We’re going to conclude this tutorial with a few quick-fire data visualizations, just to give you a sense of what’s possible with Seaborn.
10.1 - Heatmap
Heatmaps help you visualize matrix-like data.
plt.figure(figsize=(8,6))
# Calculate correlations
corr = stats_df.corr()
# Heatmap
sns.heatmap(corr)
<AxesSubplot:>
10.2 - Histogram
Histograms allow you to plot the distributions of numeric variables.
plt.figure(figsize=(8,6))
# Distribution Plot (a.k.a. Histogram)
sns.distplot(df.Attack)
<AxesSubplot:xlabel='Attack', ylabel='Density'>
10.3 - Bar Plot
Bar plots help you visualize the distributions of categorical variables.
plt.figure(figsize=(8,6))
# Count Plot (a.k.a. Bar Plot)
sns.countplot(x='Type 1', data=df, palette=pkmn_type_colors)
# Rotate x-labels
plt.xticks(rotation=-45)
(array([ 0, 1, 2, 3, 4, 5, 6, 7, 8, 9, 10, 11, 12, 13, 14]),
[Text(0, 0, 'Grass'),
Text(1, 0, 'Fire'),
Text(2, 0, 'Water'),
Text(3, 0, 'Bug'),
Text(4, 0, 'Normal'),
Text(5, 0, 'Poison'),
Text(6, 0, 'Electric'),
Text(7, 0, 'Ground'),
Text(8, 0, 'Fairy'),
Text(9, 0, 'Fighting'),
Text(10, 0, 'Psychic'),
Text(11, 0, 'Rock'),
Text(12, 0, 'Ghost'),
Text(13, 0, 'Ice'),
Text(14, 0, 'Dragon')])
10.4 - Factor Plot
Factor plots make it easy to separate plots by categorical classes.
# Factor Plot
g = sns.factorplot(x='Type 1',
y='Attack',
data=df,
hue='Stage', # Color by stage
col='Stage', # Separate by stage
kind='swarm') # Swarmplot
# Rotate x-axis labels
g.set_xticklabels(rotation=-45)
# Doesn't work because only rotates last plot
# plt.xticks(rotation=-45)
<seaborn.axisgrid.FacetGrid at 0x7fd729325c40>
10.5 - Density Plot
Density plots display the distribution between two variables.
plt.figure(figsize=(8,6))
# Density Plot
sns.kdeplot(df.Attack, df.Defense)
<AxesSubplot:xlabel='Attack', ylabel='Defense'>
10.6 - Joint Distribution Plot
Joint distribution plots combine information from scatter plots and histograms to give you detailed information for bi-variate distributions.
plt.figure(figsize=(8,6))
# Joint Distribution Plot
sns.jointplot(x='Attack', y='Defense', data=df)
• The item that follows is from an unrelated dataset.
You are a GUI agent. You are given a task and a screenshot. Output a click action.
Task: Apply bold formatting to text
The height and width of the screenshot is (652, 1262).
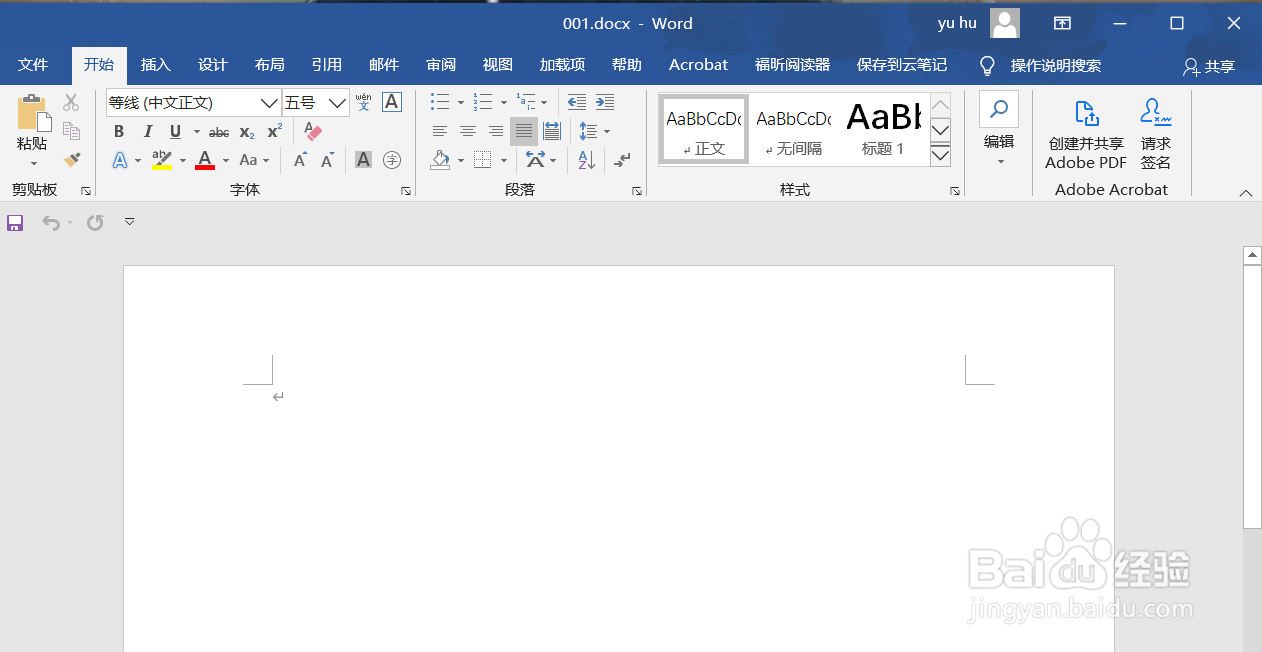(x=118, y=131)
<seaborn.axisgrid.JointGrid at 0x7fd708a60f70>
<Figure size 576x432 with 0 Axes>
Congratulations… you’ve made it to the end of this Python Seaborn tutorial!
We’ve just concluded a tour of key Seaborn paradigms and showed you many examples along the way. Feel free to use this page along with the official Seaborn gallery as references for your projects going forward.